Five Minutes with... Joni McPhetridge

This self-proclaimed nature girl wants to teach her daughter how to live off the land.

Q: You purchased some land in Zebulon not long ago in hopes of creating a sustainable farm. What led up to that decision?

A: “I have been in this area since 1996. I was raised in the Burlington area of Alamance County. When I graduated high school, I came to Raleigh and attended N.C. State. I was interested in wildlife conservation. I met my husband, Todd, and we married in 1998. I didn’t finish at State but I didn’t want to go back home. I liked this area. I liked being close to Raleigh and other things but I still wanted to live in the country. When I first met my husband, he was working in a supermarket and I was working in childcare. We bought about 3/4 of an acre here and started out with one goat and a few chickens. Our goal was to be as self-sufficient as we could be.”

Q: So did your farm slowly grow?

A: “Over the years, we have slowly added to it. We added duck, geese, bees and chickens. We breed and sell Labradors. Our daughter was born in 2009 so we sort of slowed things down for a while and I concentrated on raising her. We got back to it in 2011 and started adding more. We have Nigerian dwarf goats. The main reason we have them is for the milk. I do a lot of canning – preserves, and stuff like that.”

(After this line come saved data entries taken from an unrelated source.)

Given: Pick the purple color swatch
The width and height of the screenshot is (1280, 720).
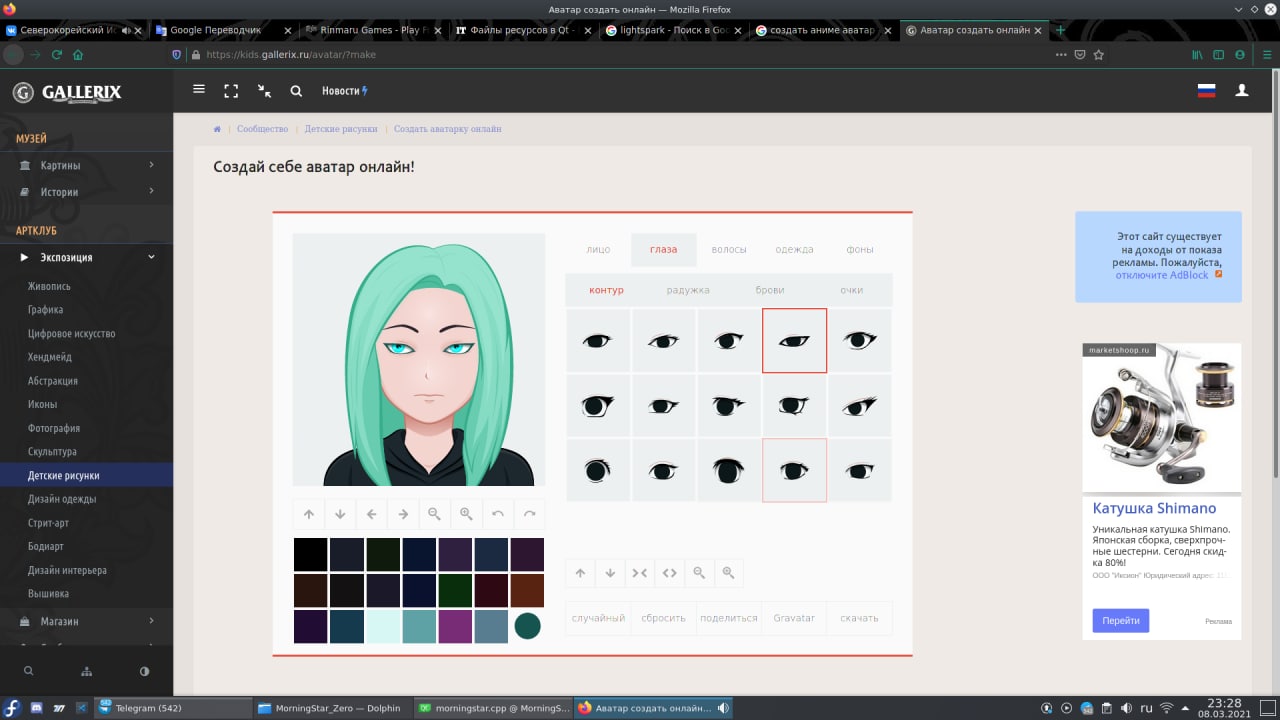Looking at the screenshot, I should [x=454, y=627].
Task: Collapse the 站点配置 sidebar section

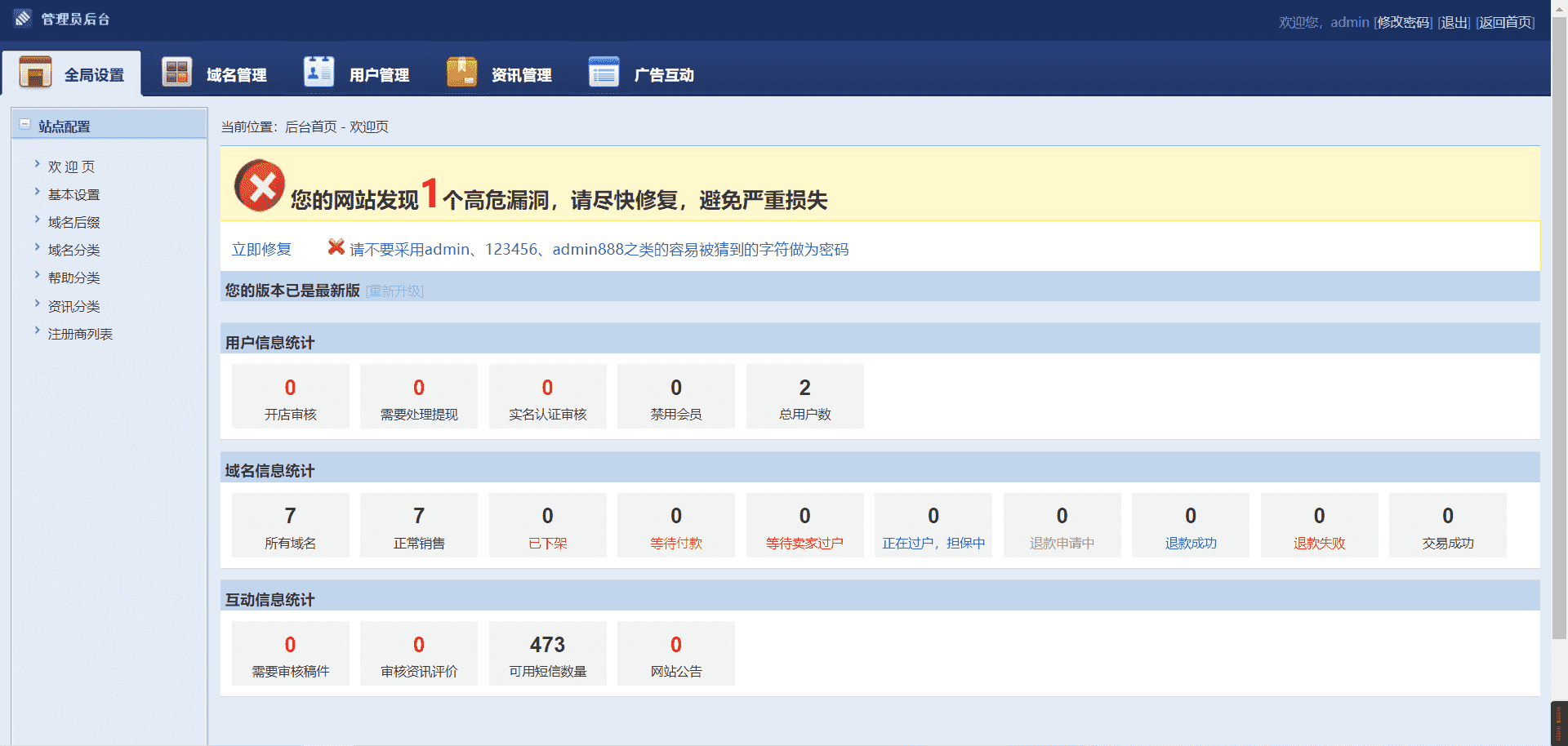Action: pyautogui.click(x=25, y=125)
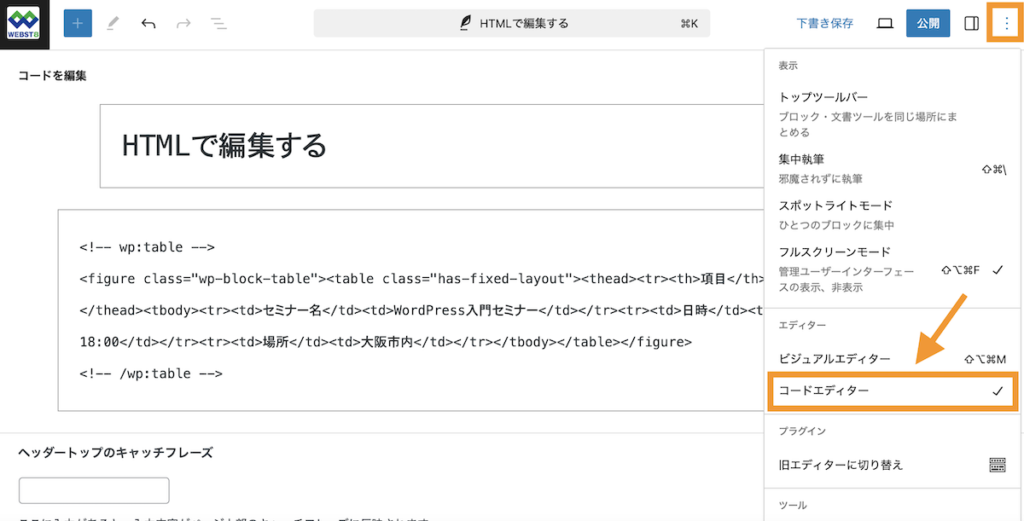
Task: Click the ヘッダートップのキャッチフレーズ input field
Action: click(94, 490)
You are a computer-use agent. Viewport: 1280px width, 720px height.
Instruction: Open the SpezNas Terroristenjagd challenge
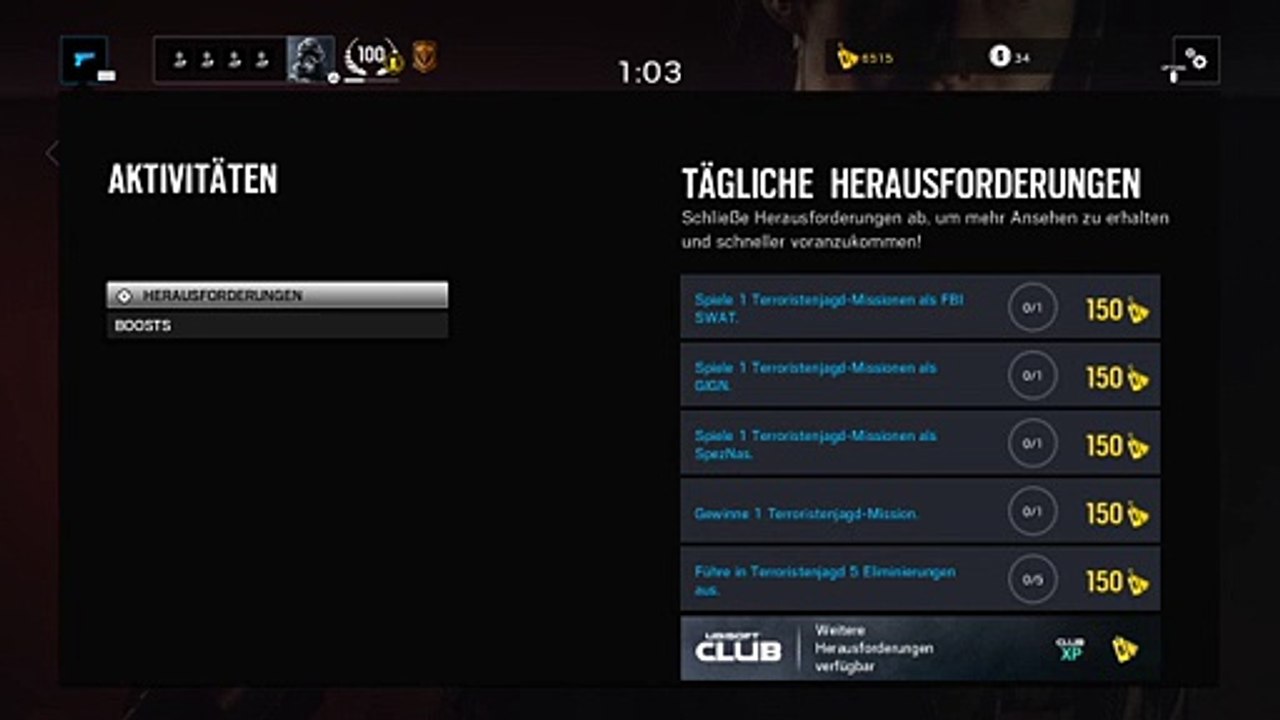(920, 443)
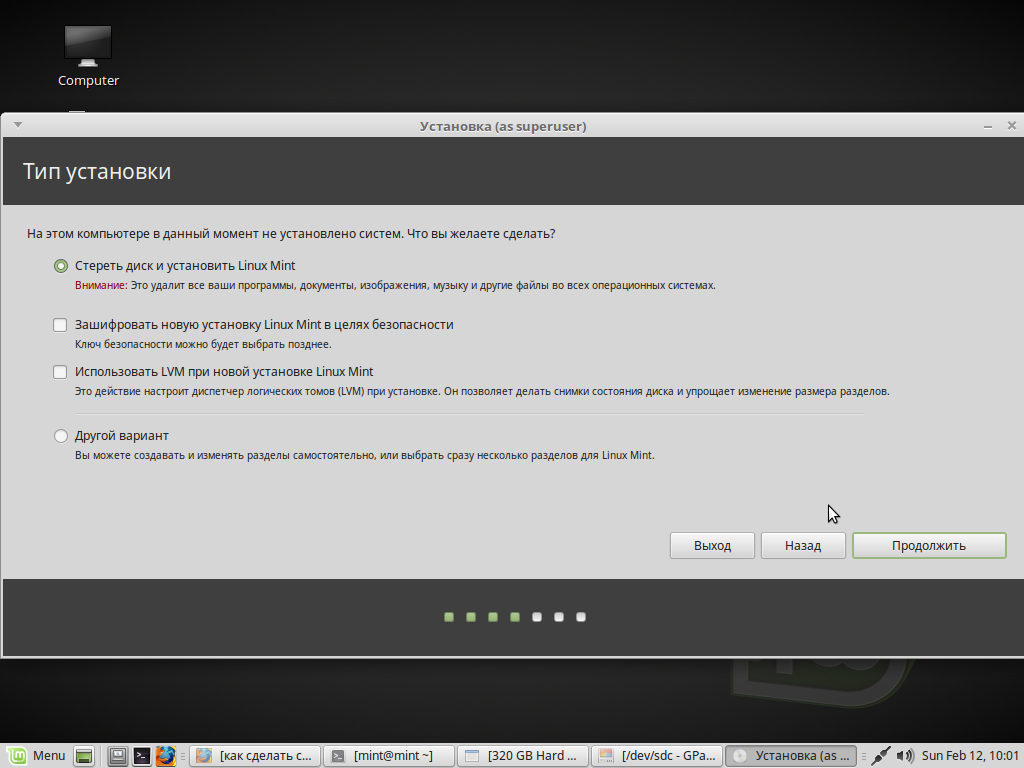The width and height of the screenshot is (1024, 768).
Task: Switch to the '/dev/sdc - GParted' task
Action: point(656,756)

Q: Are you totally self-sufficient? Able to eat only what you grow?

A: “Not yet, but we are getting there. We do eat the eggs. We have meat – we do eat the duck, geese and chickens. For a while there, we were really trying to live off the land as much as we could because my husband and I lost our jobs at the same time. So finances are another reason we got involved with it. Saving money is another incentive. I just recently started subbing at different pre-schools.”

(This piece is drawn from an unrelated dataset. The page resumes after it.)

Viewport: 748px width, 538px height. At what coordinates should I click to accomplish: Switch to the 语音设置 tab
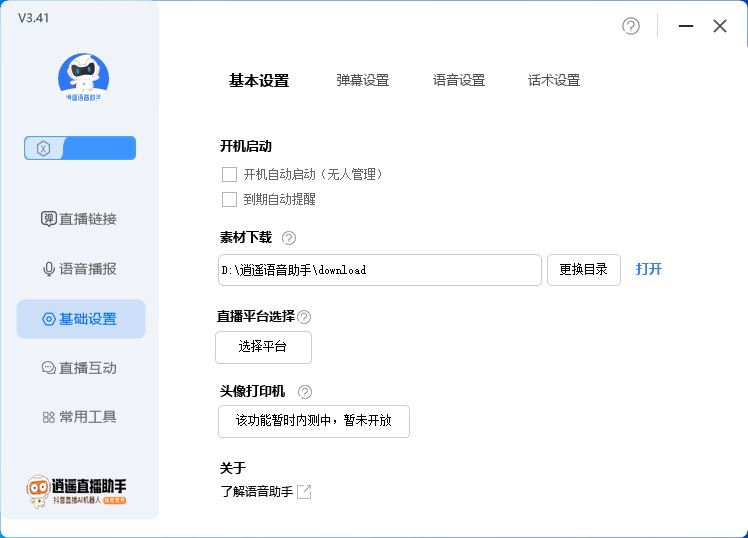pos(459,81)
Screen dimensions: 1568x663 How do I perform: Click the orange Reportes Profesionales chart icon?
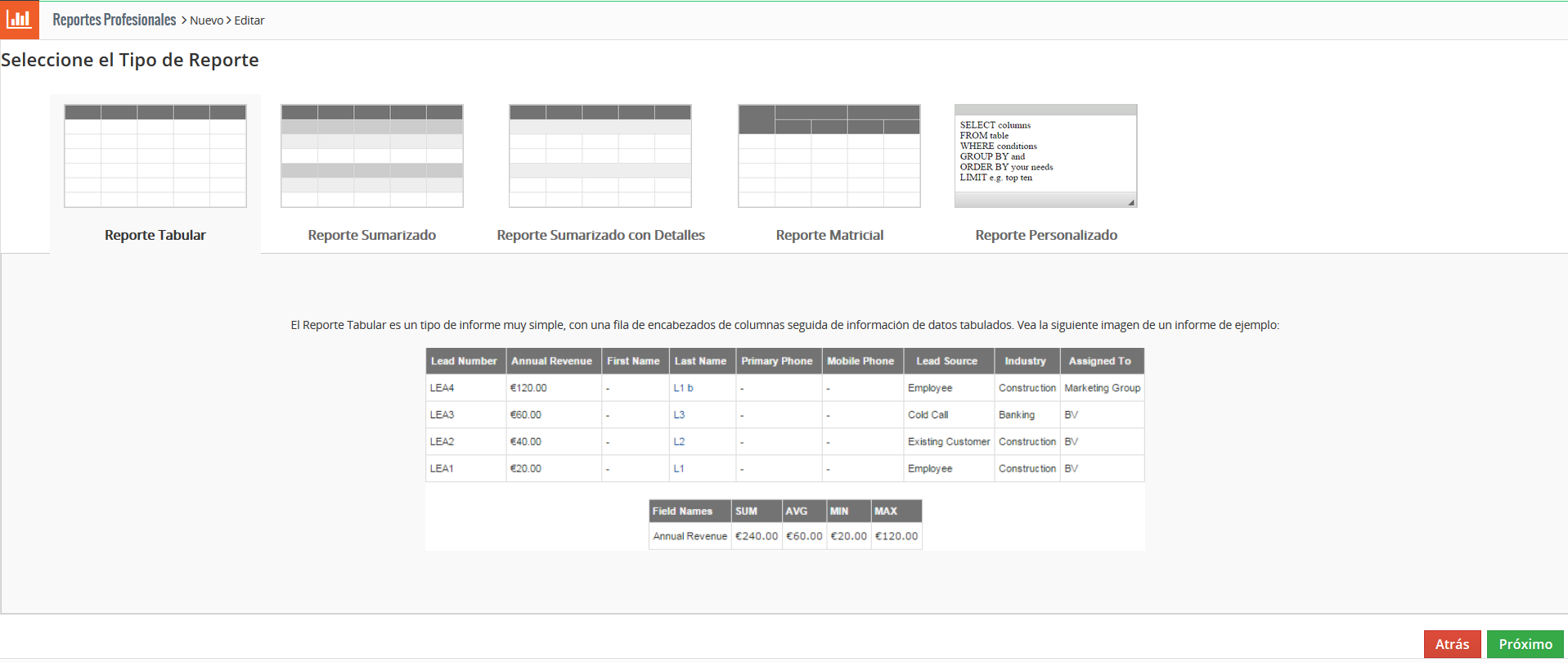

Q: Do you sell a lot of items?

A: “Not really. We just harvest enough for our family.”

Q: It sounds like you have quite a bit going on on just 3/4 of an acre?

A: “We have to make do with what we have. We are looking for more land though.”

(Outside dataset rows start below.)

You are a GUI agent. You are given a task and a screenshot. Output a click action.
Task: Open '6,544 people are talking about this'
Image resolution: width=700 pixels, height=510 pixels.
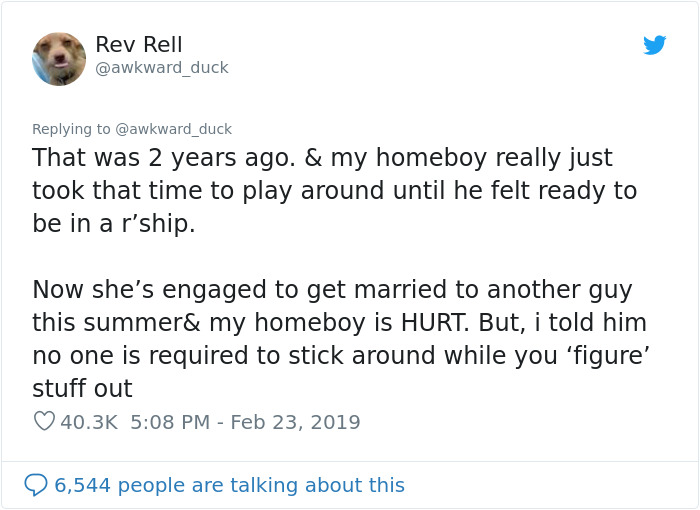229,485
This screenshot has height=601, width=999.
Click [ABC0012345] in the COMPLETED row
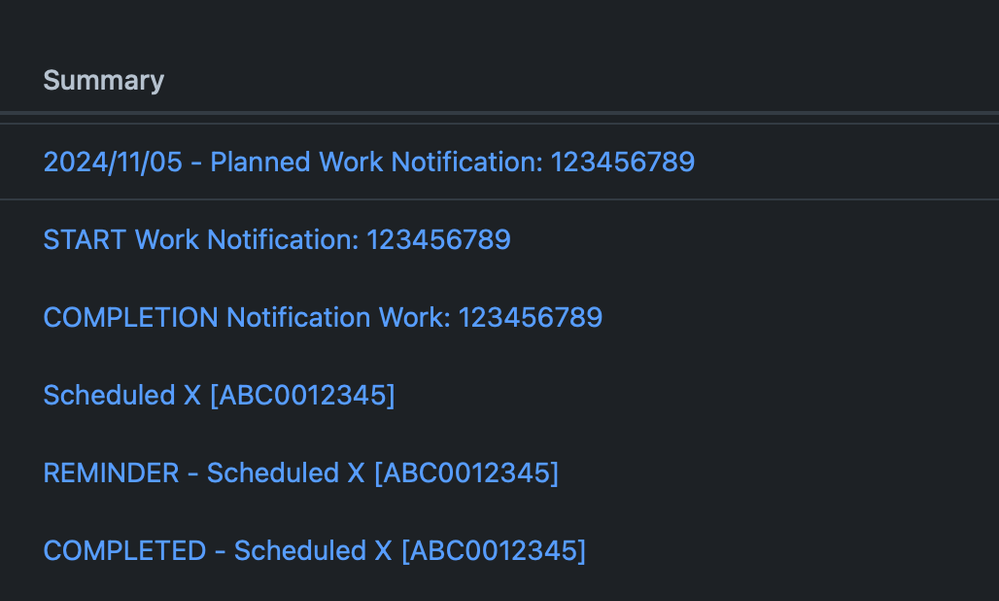tap(493, 551)
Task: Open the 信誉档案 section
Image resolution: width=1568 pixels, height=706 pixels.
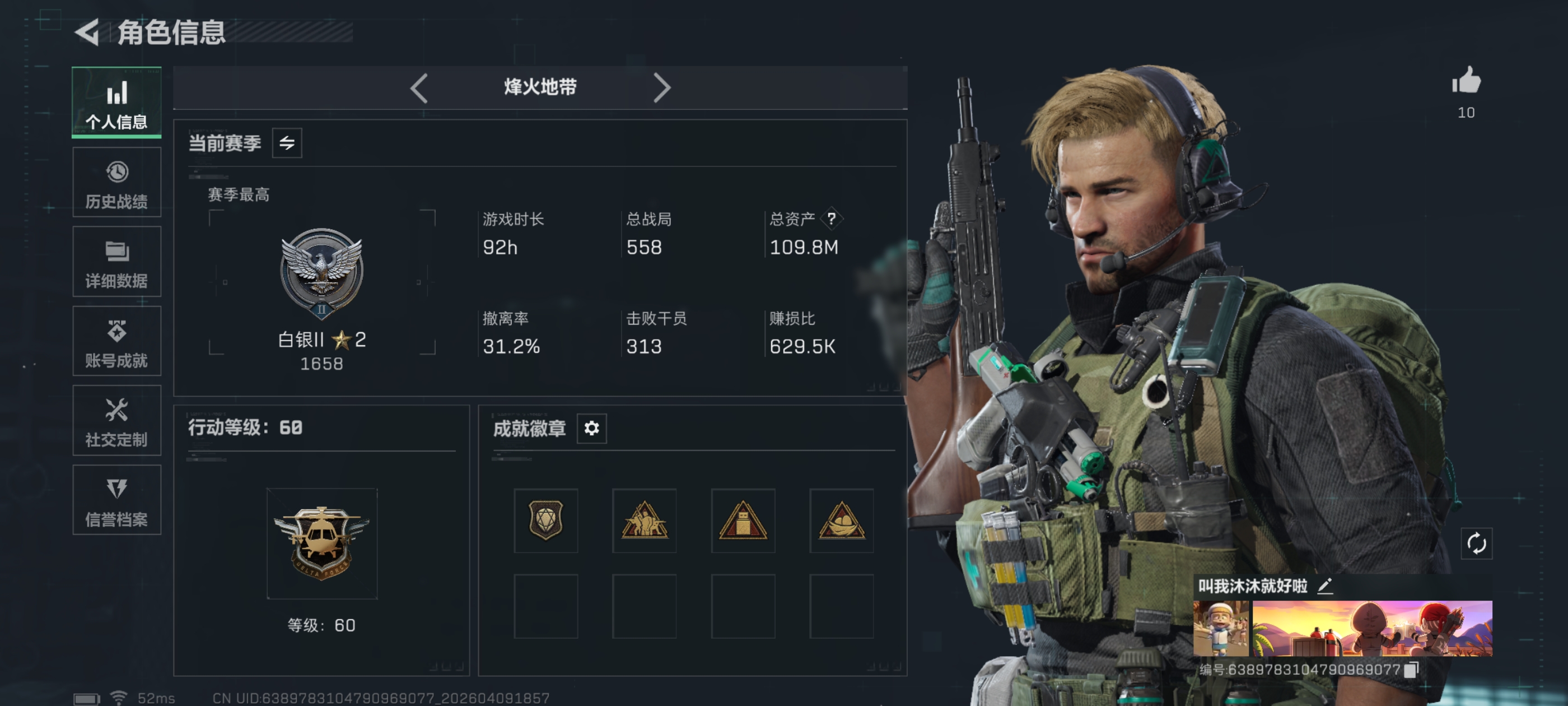Action: coord(116,500)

Q: Is your husband a big part of the farming?

A: “He works as a mechanic but we are in this together. It was more of my passion initially but we both really enjoy it. And our daughter helps out to. She likes to help pick up the eggs. She likes to take care of the animals. Our goal is to one day farm full time.”

Q: What is the main inspiration for this?

A: “We want our daughter to know where the food she is eating comes from. We want to teach her how to do for herself so she will be a productive adult. We can tell she is learning a lot. She interacts with the animals. She harvests in the garden.”

Q: What do you have growing in your garden?

A: “That kind of changes every year. We have blueberries, muscadines, cucumbers, potatoes, tomatoes – it just varies.”

Q: When you are not milking goats or picking up eggs, what other hobbies do you have? Do any interests take you away from the farm?

A: “My husband and I both enjoy hunting, fishing and camping.”

Q: So you are a true nature girl.

A: “Most definitely. When I was a kid, I would disappear for hours and just play in the woods. I loved to explore. It was a lot of freedom and I loved it. My daughter and I also take part in the St. Andrews gleaning project.

Q: What exactly is that?

A: “Several farms will open up their lands after a harvest and people can come and glean. They want you to take some for yourself, but to also remember other people. We have been to farms in Louisburg, Clayton, Middlesex, Zebulon – they are all over the place.”

Q: What are some of the crops you have gleaned?

A: “Strawberries. Sweet potatoes are big. Tomatoes and squash. We came back one time with a truckload of watermelons. Doesn’t matter what we are doing, it always comes back to the land and farming.”